AZIONI RICHIESTE:
(a) Stabilisci se ciascuna affermazione concorda con il testo sulla Juventus, rispondendo sì o no e citando alla lettera le parole decisive: (i) la Juventus vinse la Supercoppa Italiana; (ii) nel Girone B la Juventus si classificò prima; (iii) la finale si giocò all'Amsterdam Arena.
(b) Indica quale squadra la Juventus superò ai quarti secondo il testo sulla Juventus.

BLOCCO DI TESTO:
▼

La Vecchia Signora ripartì dopo il centenario con lo stesso stile vincente e si aggiudicò il campionato Italiano di calcio 1997-‘98 e la Supercoppa Italiana. Il 20 maggio 1998 fu di nuovo finalista di Champions League, per il terzo anno consecutivo. Le regole della competizione volgevano verso la creazione di un campionato europeo, aperto a tutte le Federazioni, le migliori otto delle quali avrebbero allargato la partecipazione ad una seconda squadra. In tutto 24 squadre dopo due turni preliminari. Quindi da sei raggruppamenti autunnali si sarebbero qualificate le prime e le migliori due seconde, che sarebbero andate a giocarsi in primavera le ultime fasi secondo la consuetudine dell’eliminazione diretta. Nel Girone B la Juventus si classificò seconda (12) dietro il Manchester United (15) e davanti al Feyenoord (9) e al Košice (0). Ai quarti si impose sulla Dinamo Kiev (1-1 e 4-1), in semifinale sul Monaco (4-1 e 2-3). Fu sconfitta in finale dal Real Madrid al suo settimo titolo, per 1 a 0, all’Amsterdam Arena, beffata da un goal in fuorigioco.

▲

DATI DISPONIBILI:
▼

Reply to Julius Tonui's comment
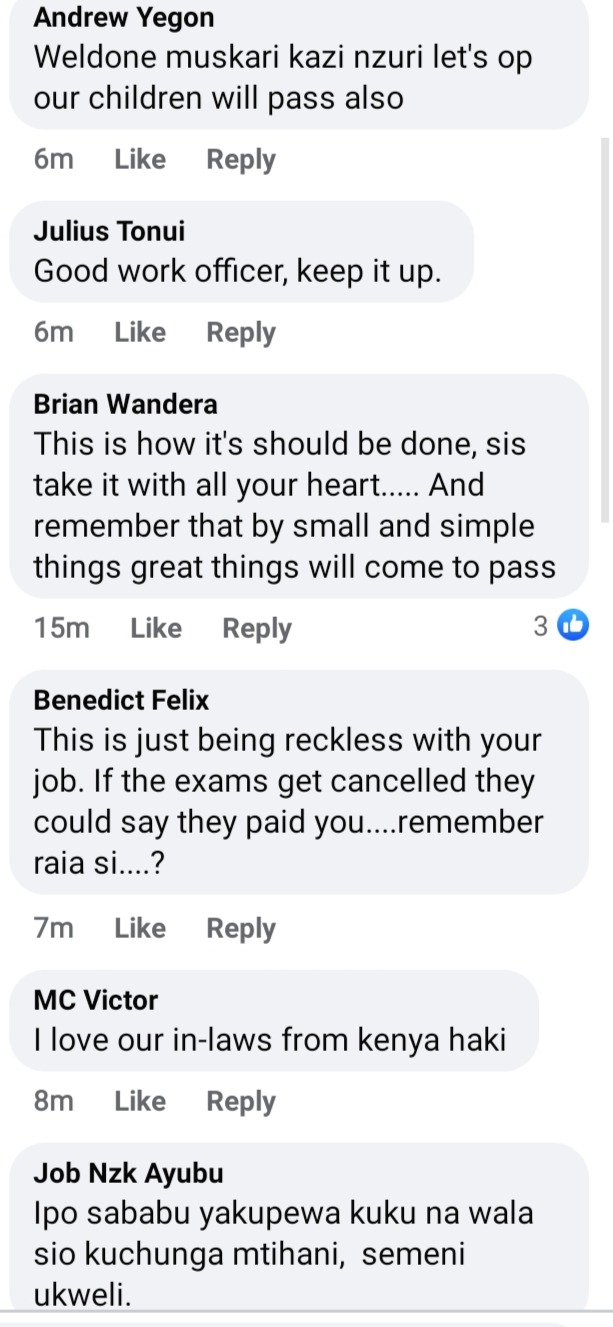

▲

RISULTATI IN ORDINE:
(a)
(i) Sì: «si aggiudicò il campionato Italiano di calcio 1997-‘98 e la Supercoppa Italiana»
(ii) No: «Nel Girone B la Juventus si classificò seconda (12) dietro il Manchester United (15)»
(iii) Sì: «all’Amsterdam Arena»

(b) La Dinamo Kiev.